# Tamar tugs



## Paul Willoughby (Jun 13, 2012)

I am trying to find information about the 4 tugs which were moored upstream from the Torpoint ferry, opposite Devonport dockyard. They were owned by W J Reynolds Ltd but the main book about them appears to be out of print. They served between 1940's and 1970's; can anyone tell me when they were built and by whom?


----------



## Runrig (Apr 13, 2008)

Paul Willoughby said:


> the main book about them appears to be out of print.


It is still available. Try this: http://www.ebay.co.uk/itm/Tackys-Tu...0529094850?pt=Non_Fiction&hash=item25604798c2


----------



## henry birch (Sep 19, 2010)

Paul Willoughby said:


> I am trying to find information about the 4 tugs which were moored upstream from the Torpoint ferry, opposite Devonport dockyard. They were owned by W J Reynolds Ltd but the main book about them appears to be out of print. They served between 1940's and 1970's; can anyone tell me when they were built and by whom?

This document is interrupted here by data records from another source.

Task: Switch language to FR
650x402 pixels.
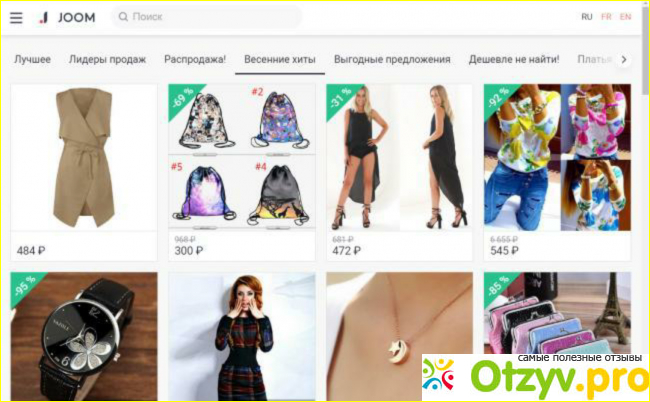Action: (x=606, y=17)
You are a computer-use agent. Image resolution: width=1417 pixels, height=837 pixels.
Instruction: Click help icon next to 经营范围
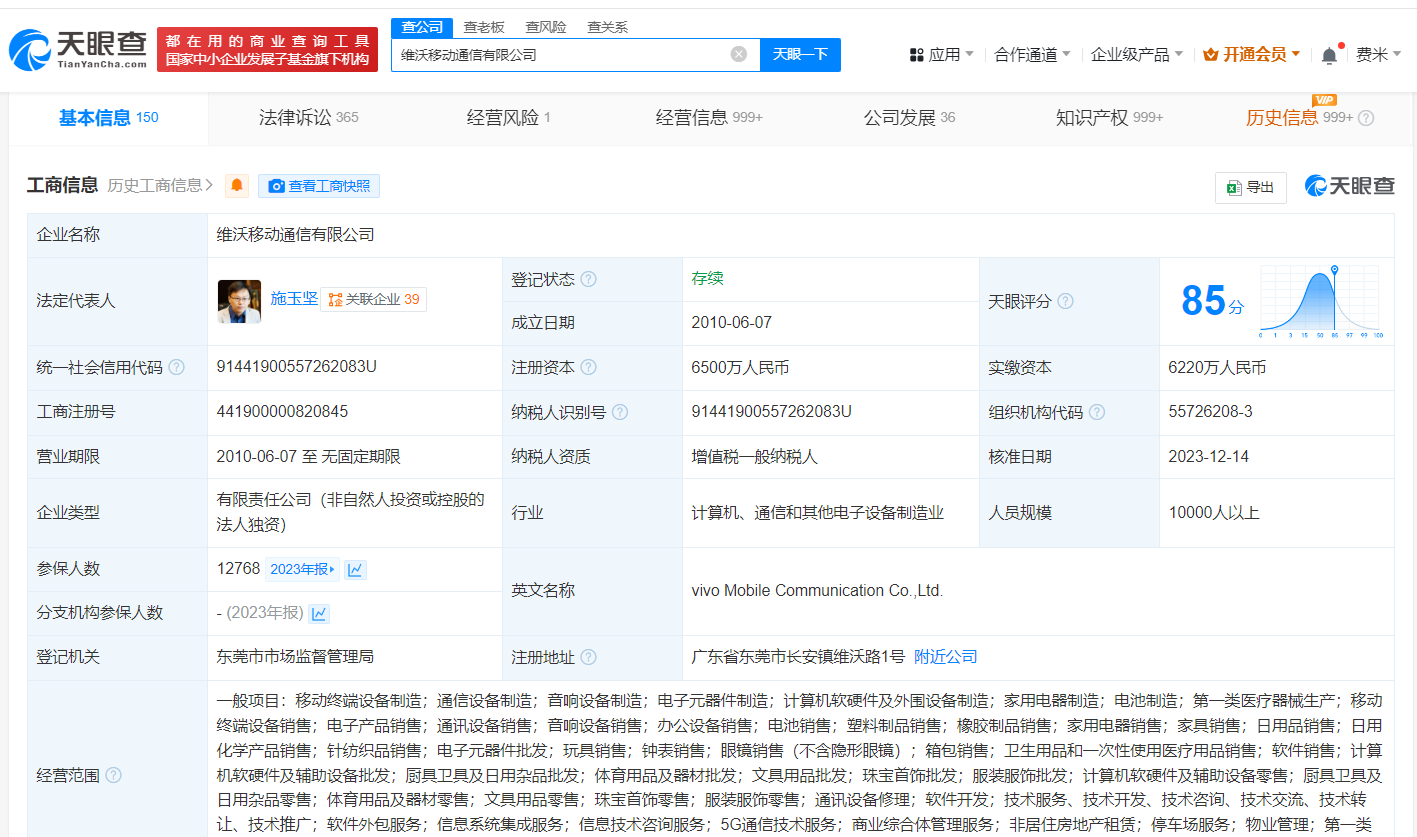pyautogui.click(x=114, y=775)
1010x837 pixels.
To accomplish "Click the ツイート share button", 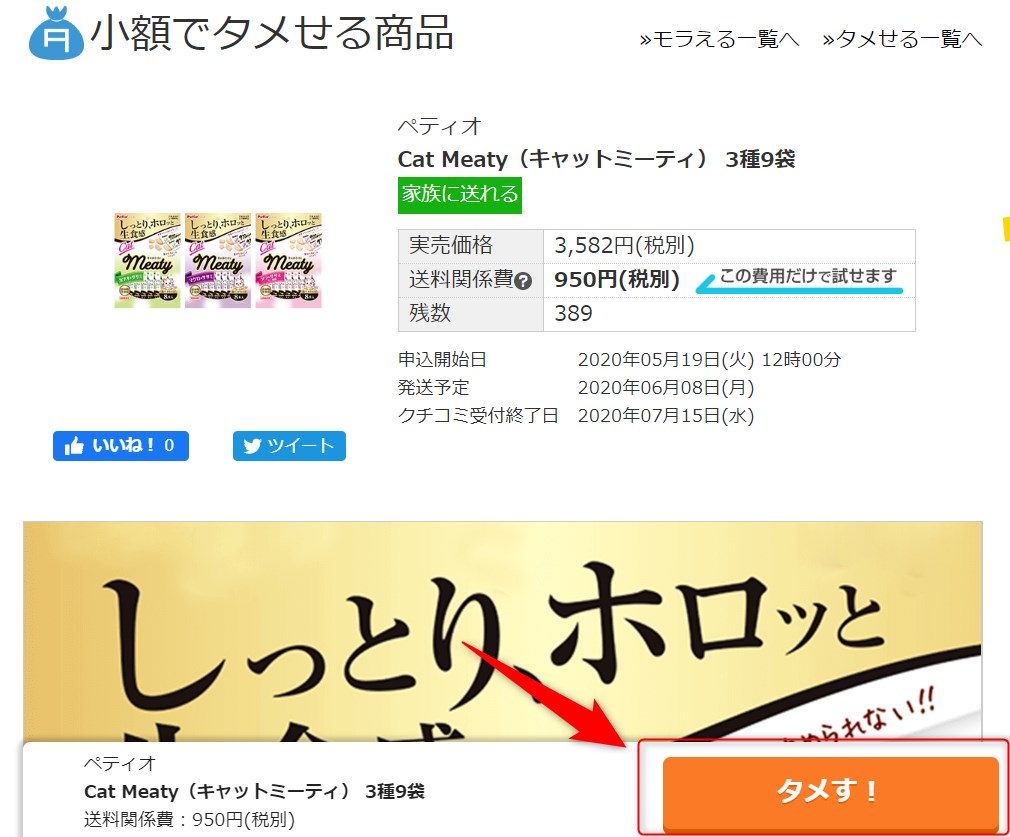I will pyautogui.click(x=289, y=446).
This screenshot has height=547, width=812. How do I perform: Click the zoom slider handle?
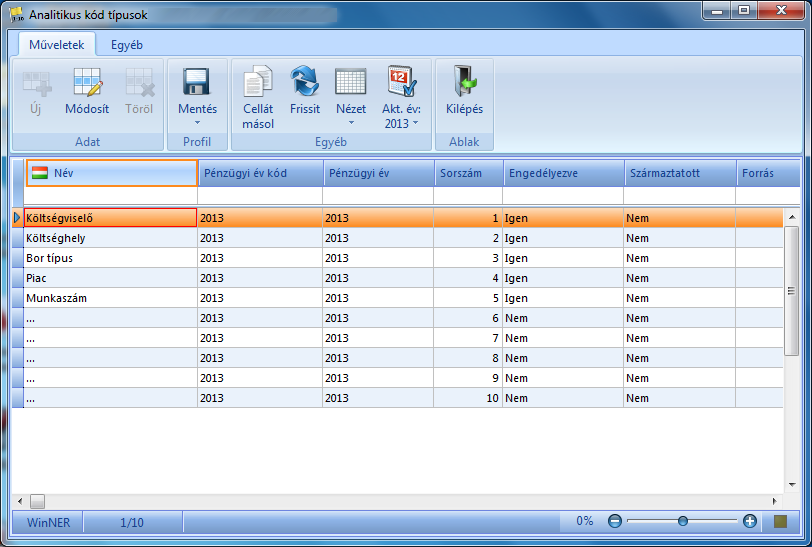coord(683,521)
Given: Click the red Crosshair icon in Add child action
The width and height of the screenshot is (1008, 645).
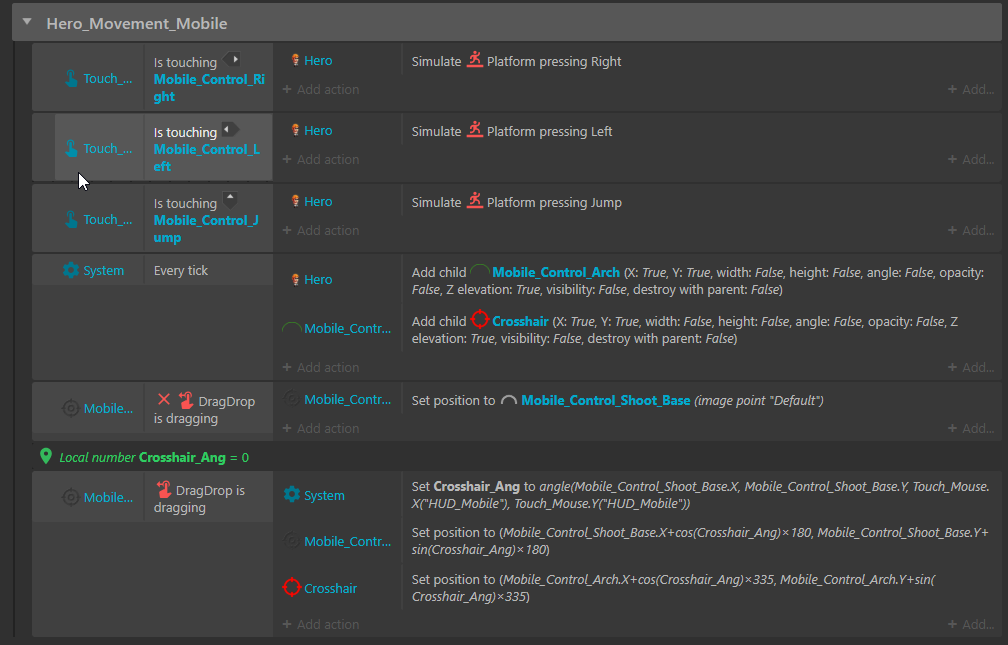Looking at the screenshot, I should (480, 320).
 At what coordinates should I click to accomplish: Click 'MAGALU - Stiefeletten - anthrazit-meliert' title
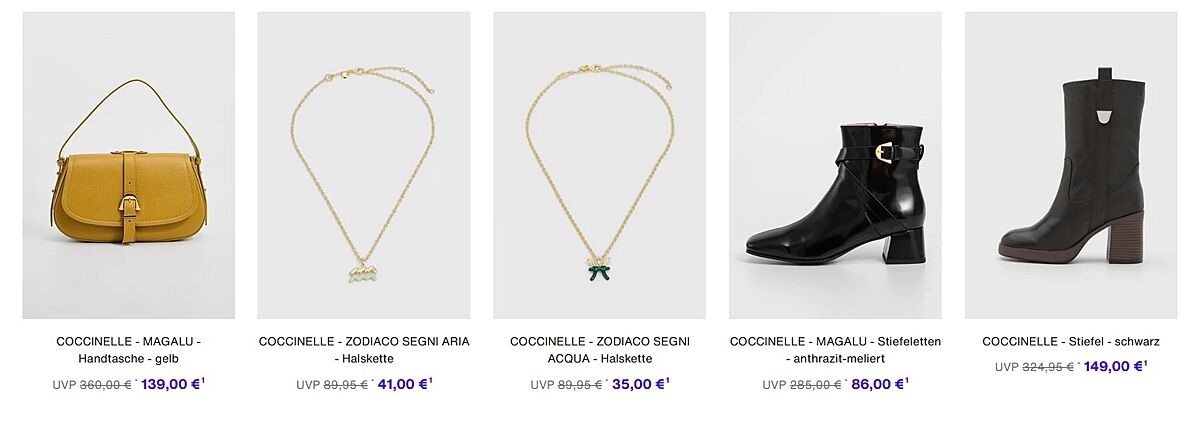835,350
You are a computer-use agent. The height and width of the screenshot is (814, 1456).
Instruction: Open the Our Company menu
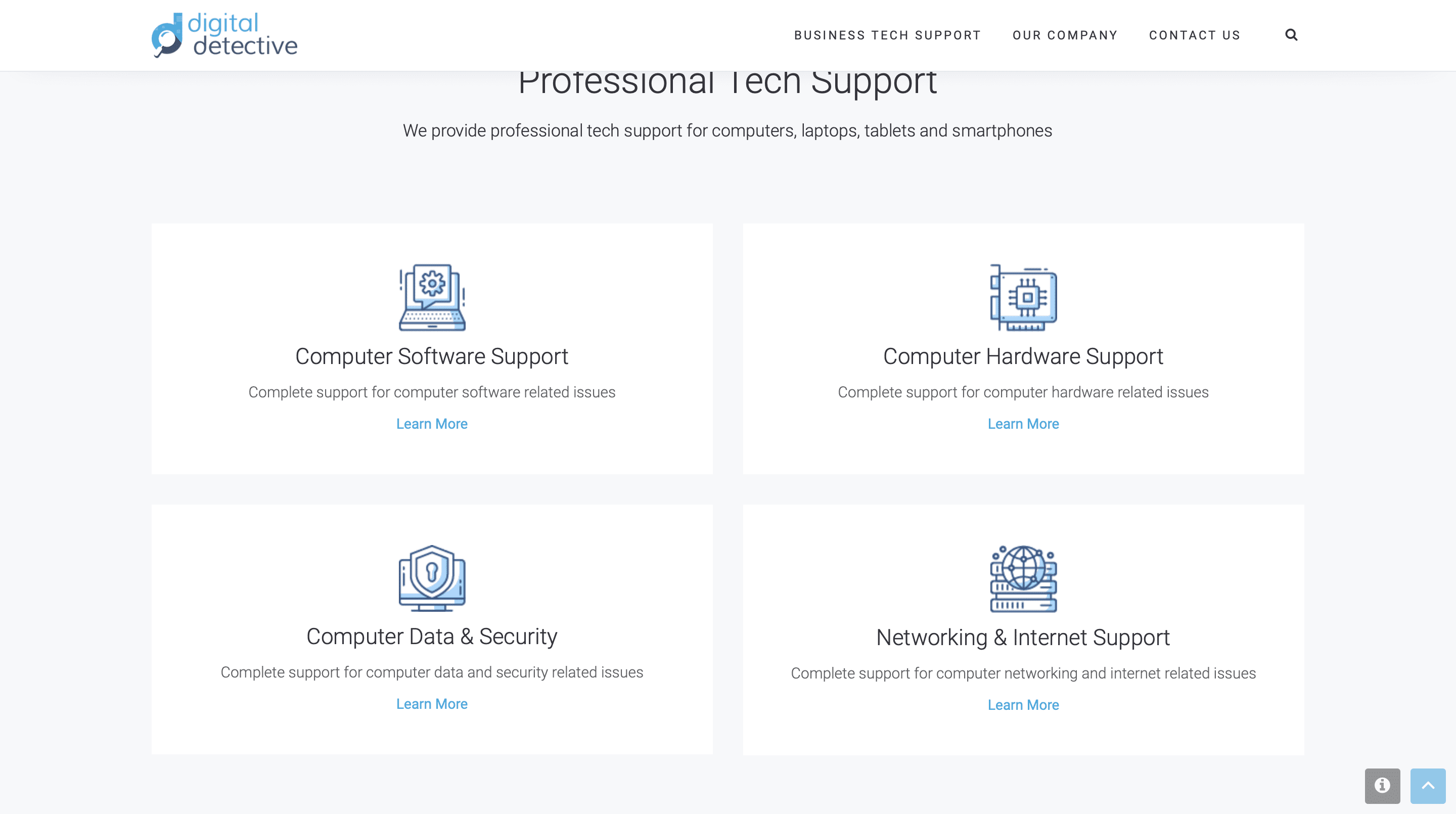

I do not know if one of these tugs was one onWhich i served but for a time it was moored where you state, it was a royal navy tug HMS Freebooter ,if you require any further info contact me .
h. birch.


----------



## Powers (Nov 6, 2008)

The four commercial tugs owned by W.J. Reynolds at Torpoint until 1972 were:

ANTONY, CARBEIL, TACTFUL and TREVOL 

Two of them, ANTONY and TREVOL were built by Cox and Co of Falmouth in 1921.

Regards....Paul


----------



## henry birch (Sep 19, 2010)

*tugs*

thanks for the reply Paul,I was on an ocean going rescue tug for a while and after my service ended I was visiting Torpoint and when crossing on the ferry I saw the Old Ship (H.M.S.Freebooter)in the dockyard,it was there for a refit after returning from Bermuda.It then i believe went back into general service. It was finally sold to Italy where it worked for some time before being finally broken up.
Henry.


----------



## Powers (Nov 6, 2008)

Re: above post.

Henry, thanks for your above memories of Freebooter. Interestingly, I recently came across an old book with a few pictures of her with her 1951/1952 crew. I was struck by her size and what seemed to me to be a very large complement - at least 25 in one photo! 

Returning to the four Reynolds tugs, ANTONY, CARBEILE (correct spelling),TACTFUL and TREVOL, I can now add that CARBIELE was built by the Lytham Shipbuilding and Engineering Co Ltd in 1928, and TACTFUL was constructed by Fellows and Co Ltd, Great Yarmouth also in 1928. All four were broken up by Davis and Cann, Plymouth, after 1972.

Regards.....Paul


----------